- Думаю - меньше, - кивнул я. - Герцог уже распустил большую часть наемников, оставив только вассалов. Скоро осень - пора сбора урожая. Бароны и рыцари Фалькенштайна проели свою свинину. Теперь они имеют полное право вернуться в свои замки. Единственное, чего я опасаюсь, что герцог получит деньги от тех, кому он пообещал принести присягу, - от Восточной империи или - от Великого Понтифика. Или деньги дадут вольные города.
- Вольные города? Наши братья? - с изумлением вытаращился на меня герр Кауфман. - Между нашими городами идет честная борьба!
- Ни Брюмен, ни Рюень не пойдут на такую подлость! - вскочил какой-то незнакомый мне старшина.
- Господа, оставьте ваши глупости о честной борьбе, когда дело касается прибыли, - засмеялся Фандорн. - Любой из конкурентов спит и видит, как герцог стирает нас с лица земли. И потом, герцог ведь не обязан докладывать - на что он истратит деньги. А вольные города вовсе не обязаны догадываться об этом… Ну можно сделать вид, что не догадываются.

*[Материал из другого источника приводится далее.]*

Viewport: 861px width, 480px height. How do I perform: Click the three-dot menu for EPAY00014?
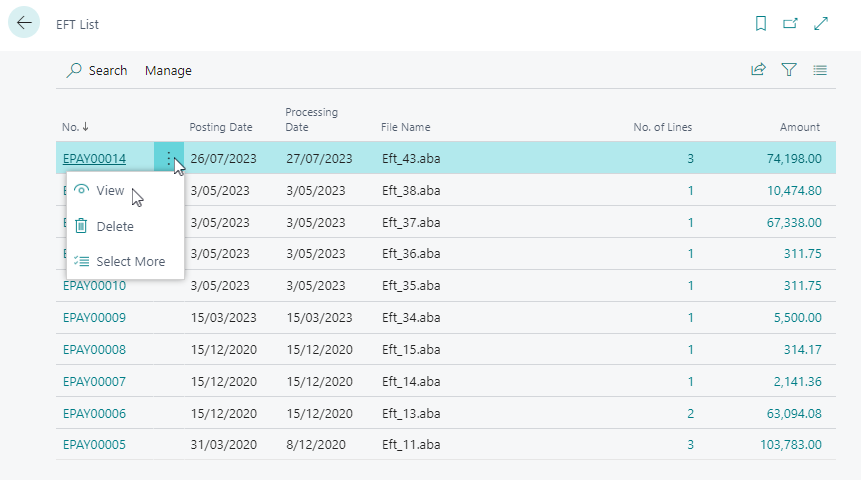pos(169,158)

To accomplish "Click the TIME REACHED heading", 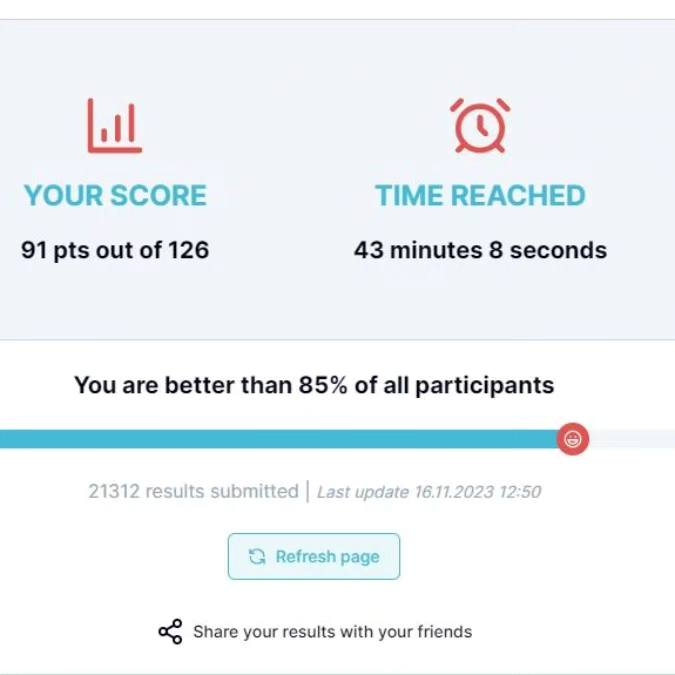I will pos(480,195).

- Да, но Брюменское соглашение, по которому вольные города должны помогать друг другу… - начал Кауфман.
- Если мы сдадим город, соглашение будет стоить не дороже старого клочка пергамента, - перебил Фандорн.
- Простите, господа, - вмешался я. - Давайте оставим дискуссии на потом. Сейчас мы должны решить главное. Уж коль скоро Городской Совет здесь, в полном составе, я хочу знать следующее: либо вы разрываете со мной договор, я ухожу из Ульбурга, а вы - делайте, что хотите. Сдавайтесь, продолжайте оборону, грызитесь. Либо вы оставляете закон в силе, и я продолжаю руководить обороной города. Но, - добавил я строго, - к прежней плате вы добавите еще пятьсот талеров! Причем - немедленно. Предлагаю голосовать. Кто за то, чтобы город Ульбург расторг договор с наемником Артаксом, - поднимите руки.
В зале на краткий миг воцарилась тишина. Наверное, немалое число старшин хотели бы, чтобы я убрался подобру-поздорову, а город сдать на милость герцогу, но в этот момент не поднялась ни одна рука.
- Итак, я остался в качестве коменданта, - констатировал я и предложил: - Прошу вас, пятьсот талеров.
- Почему пятьсот? - прервал молчание Лабстерман.
- Двести как компенсация ущерба. А еще триста - на расходы, связанные с обороной. Мне, господа, нужны наличные деньги, чтобы не бегать каждый раз в ратушу и не стоять перед вами с протянутой рукой.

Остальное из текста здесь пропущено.